Ölçü

 

Cem Sökmen  

SEPETÇİOĞLU’NA VEDA


Osman Yüksel Serdengeçti, Necip Fazıl’ın vefatından sonra, “Vefatıyla büyük boşluk bıraktı” kalıbının aksine, bilinen söz ustalığıyla, “Üstad boşluk bırakmadı, yüz cilt eseriyle kafaları doldurdu, gönülleri doldurdu” demişti. Geçtiğimiz ay iki önemli insanı kaybettik: Mustafa Necati Sepetçioğlu ve Ercan Poyraz. Sepetçioğlu romancılığıyla, Ercan Poyraz da kararlı mücadelesiyle gönülleri doldurmuştur. Mustafa Necati Sepetçioğlu için son nesil tarafından layıkıyla tanınmayan meşhur, Ercan Poyraz için ise “meçhul meşhur” diyebiliriz

Ercan Poyraz’ı en son gazetemizin 5. yaş kutlamasında görüp hatırını sormuştuk.

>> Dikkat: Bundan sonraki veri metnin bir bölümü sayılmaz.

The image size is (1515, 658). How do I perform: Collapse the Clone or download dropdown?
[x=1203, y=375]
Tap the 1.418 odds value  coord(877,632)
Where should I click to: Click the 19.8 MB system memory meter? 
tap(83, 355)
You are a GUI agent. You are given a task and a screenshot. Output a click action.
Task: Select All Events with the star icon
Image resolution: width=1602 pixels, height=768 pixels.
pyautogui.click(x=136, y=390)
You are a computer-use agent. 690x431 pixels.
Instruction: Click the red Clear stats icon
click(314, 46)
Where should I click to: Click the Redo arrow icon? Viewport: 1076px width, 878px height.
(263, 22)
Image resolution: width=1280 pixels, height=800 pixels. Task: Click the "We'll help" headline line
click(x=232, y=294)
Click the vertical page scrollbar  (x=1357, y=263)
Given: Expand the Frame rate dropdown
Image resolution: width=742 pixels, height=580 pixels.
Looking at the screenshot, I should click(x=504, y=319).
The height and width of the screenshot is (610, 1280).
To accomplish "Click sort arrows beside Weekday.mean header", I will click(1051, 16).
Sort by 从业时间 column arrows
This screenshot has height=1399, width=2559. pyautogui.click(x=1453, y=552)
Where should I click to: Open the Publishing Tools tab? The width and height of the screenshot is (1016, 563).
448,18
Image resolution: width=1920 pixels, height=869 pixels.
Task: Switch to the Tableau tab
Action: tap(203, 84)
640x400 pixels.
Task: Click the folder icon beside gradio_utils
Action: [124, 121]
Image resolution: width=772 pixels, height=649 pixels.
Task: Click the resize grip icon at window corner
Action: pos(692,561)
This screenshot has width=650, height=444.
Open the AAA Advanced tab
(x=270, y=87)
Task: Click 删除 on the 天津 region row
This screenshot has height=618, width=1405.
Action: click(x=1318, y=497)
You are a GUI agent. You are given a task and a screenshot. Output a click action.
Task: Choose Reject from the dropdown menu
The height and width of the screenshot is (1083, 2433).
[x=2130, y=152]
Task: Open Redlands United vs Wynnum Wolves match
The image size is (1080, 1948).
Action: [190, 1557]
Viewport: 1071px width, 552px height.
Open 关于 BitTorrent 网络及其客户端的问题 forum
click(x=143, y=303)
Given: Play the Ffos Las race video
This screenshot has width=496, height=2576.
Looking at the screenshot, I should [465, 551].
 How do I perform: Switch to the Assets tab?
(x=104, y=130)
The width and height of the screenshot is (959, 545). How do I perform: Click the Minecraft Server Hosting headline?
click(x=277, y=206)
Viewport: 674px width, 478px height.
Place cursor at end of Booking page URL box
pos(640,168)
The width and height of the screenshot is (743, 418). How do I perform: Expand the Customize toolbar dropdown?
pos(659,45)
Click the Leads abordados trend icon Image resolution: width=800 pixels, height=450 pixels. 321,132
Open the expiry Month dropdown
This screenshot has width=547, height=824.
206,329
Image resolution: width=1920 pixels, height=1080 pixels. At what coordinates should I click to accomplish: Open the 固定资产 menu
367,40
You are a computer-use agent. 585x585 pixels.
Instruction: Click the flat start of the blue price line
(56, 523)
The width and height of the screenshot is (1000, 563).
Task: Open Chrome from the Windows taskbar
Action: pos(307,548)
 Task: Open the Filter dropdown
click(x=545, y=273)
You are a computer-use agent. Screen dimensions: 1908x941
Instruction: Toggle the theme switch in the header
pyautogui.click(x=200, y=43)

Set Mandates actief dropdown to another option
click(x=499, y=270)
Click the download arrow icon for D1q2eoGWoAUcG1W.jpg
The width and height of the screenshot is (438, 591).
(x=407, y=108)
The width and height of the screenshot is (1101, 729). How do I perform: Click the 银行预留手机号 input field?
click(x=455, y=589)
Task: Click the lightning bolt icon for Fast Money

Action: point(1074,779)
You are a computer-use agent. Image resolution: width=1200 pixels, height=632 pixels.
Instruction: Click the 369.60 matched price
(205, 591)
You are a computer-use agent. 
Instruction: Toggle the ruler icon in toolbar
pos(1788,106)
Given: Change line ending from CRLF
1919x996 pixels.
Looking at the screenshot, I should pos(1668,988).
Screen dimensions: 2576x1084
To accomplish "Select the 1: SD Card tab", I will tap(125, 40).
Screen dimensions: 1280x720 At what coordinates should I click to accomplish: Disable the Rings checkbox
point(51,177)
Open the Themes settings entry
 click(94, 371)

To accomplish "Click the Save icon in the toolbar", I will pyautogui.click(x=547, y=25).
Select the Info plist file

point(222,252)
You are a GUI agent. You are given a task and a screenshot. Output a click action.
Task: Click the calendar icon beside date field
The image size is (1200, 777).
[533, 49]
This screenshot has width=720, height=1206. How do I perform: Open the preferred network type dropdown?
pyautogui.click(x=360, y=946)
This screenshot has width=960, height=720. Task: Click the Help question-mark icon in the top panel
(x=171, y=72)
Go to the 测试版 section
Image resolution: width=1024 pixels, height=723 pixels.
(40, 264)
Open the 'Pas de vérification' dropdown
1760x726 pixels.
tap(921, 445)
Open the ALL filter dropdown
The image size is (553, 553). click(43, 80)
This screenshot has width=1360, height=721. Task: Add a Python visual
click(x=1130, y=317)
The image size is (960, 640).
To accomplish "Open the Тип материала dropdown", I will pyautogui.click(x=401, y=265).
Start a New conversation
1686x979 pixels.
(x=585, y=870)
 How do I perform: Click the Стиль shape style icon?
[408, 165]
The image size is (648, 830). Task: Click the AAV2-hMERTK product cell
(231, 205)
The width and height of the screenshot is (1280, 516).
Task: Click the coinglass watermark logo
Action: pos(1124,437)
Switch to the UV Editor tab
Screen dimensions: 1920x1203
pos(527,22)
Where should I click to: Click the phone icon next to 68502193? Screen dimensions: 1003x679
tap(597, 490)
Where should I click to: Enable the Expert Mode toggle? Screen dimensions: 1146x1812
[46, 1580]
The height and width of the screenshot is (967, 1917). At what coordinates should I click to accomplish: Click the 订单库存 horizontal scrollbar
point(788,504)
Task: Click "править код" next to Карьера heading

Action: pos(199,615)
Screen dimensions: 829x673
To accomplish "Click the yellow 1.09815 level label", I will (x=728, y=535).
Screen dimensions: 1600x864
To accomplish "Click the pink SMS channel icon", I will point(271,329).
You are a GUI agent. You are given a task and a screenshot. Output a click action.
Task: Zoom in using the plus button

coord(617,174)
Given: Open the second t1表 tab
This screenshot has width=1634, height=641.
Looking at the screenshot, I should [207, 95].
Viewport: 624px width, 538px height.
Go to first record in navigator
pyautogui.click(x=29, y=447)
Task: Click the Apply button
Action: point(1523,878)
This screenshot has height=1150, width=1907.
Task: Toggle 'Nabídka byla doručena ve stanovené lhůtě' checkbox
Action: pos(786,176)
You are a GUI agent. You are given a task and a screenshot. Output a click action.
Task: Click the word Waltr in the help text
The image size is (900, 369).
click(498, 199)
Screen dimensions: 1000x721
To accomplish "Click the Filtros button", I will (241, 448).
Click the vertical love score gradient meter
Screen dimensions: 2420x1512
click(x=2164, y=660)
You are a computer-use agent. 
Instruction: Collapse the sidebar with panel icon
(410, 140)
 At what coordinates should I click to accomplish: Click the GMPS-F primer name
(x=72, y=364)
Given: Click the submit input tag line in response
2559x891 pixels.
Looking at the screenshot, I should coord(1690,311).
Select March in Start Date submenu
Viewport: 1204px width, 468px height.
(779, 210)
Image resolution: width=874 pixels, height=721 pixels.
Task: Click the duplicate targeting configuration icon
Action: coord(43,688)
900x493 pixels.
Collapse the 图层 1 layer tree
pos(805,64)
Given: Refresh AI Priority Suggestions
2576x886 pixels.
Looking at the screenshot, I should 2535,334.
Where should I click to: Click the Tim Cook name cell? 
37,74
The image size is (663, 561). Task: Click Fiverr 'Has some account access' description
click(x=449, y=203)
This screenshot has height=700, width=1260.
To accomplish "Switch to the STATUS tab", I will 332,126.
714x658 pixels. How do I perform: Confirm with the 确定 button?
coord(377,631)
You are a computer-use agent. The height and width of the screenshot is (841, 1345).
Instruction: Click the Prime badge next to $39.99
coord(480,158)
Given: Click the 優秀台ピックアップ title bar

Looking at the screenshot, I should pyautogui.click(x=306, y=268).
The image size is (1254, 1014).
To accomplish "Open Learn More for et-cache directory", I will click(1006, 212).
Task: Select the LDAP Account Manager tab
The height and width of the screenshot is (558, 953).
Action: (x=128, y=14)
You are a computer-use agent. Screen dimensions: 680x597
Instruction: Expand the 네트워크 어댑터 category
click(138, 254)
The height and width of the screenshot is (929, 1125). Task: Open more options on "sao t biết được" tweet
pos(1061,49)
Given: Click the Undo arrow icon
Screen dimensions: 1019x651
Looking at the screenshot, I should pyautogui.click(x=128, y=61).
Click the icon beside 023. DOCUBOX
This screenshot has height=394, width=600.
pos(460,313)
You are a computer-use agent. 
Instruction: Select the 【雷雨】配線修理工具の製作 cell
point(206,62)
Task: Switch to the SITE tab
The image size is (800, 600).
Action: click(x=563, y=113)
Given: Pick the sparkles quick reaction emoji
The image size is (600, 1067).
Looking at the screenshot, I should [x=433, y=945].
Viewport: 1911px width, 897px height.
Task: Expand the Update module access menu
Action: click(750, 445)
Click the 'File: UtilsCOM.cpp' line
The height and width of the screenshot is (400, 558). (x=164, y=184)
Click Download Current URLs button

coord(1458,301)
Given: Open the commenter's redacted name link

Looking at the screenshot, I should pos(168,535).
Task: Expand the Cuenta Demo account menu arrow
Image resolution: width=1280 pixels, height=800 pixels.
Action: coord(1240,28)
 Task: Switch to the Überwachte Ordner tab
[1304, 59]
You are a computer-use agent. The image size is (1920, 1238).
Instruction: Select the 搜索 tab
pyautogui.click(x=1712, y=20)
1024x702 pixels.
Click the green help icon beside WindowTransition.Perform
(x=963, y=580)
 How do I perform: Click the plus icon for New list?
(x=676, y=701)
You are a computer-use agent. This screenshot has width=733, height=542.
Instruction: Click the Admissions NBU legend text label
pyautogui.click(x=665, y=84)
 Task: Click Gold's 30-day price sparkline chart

Enerjisini, mücadelesini, idealizmini bildiğimiz Ercan Poyraz’ın ölümü samimiyetin ve idealizmin azaldığı zamanımızda daha da acı geldi. Çünkü Ercan Poyraz şu zamanda yaşadığı bütün zorluklara rağmen yine bildiğinden şaşmıyor, yine başkalarına huzur vermeye, yine başkalarını memnun etmeye çalışıyordu. Ercan Poyraz’ı bundan 2 yıl evvel Türk Edebiyatı Vakfında üç saat boyunca dinlemiş ve sohbetine doyamamıştık. O, sohbete son vermek isterken biz yeni sorularla yeni mecralar açmak istiyor, 2006 yılından 1975’lere gitmeyi, o günlerin samimi havasını solumayı istiyorduk. Çünkü onun başından geçenler herkesin kolaylıkla göğüsleyebileceği şeyler değildi. Ercan Poyraz neden çok önemli bir insandır? Çünkü o, tam manasıyla, “Kim var? Diye sorulduğunda sağına, soluna, arkasına bakmadan ‘Ben varım’ deyici kişidir.”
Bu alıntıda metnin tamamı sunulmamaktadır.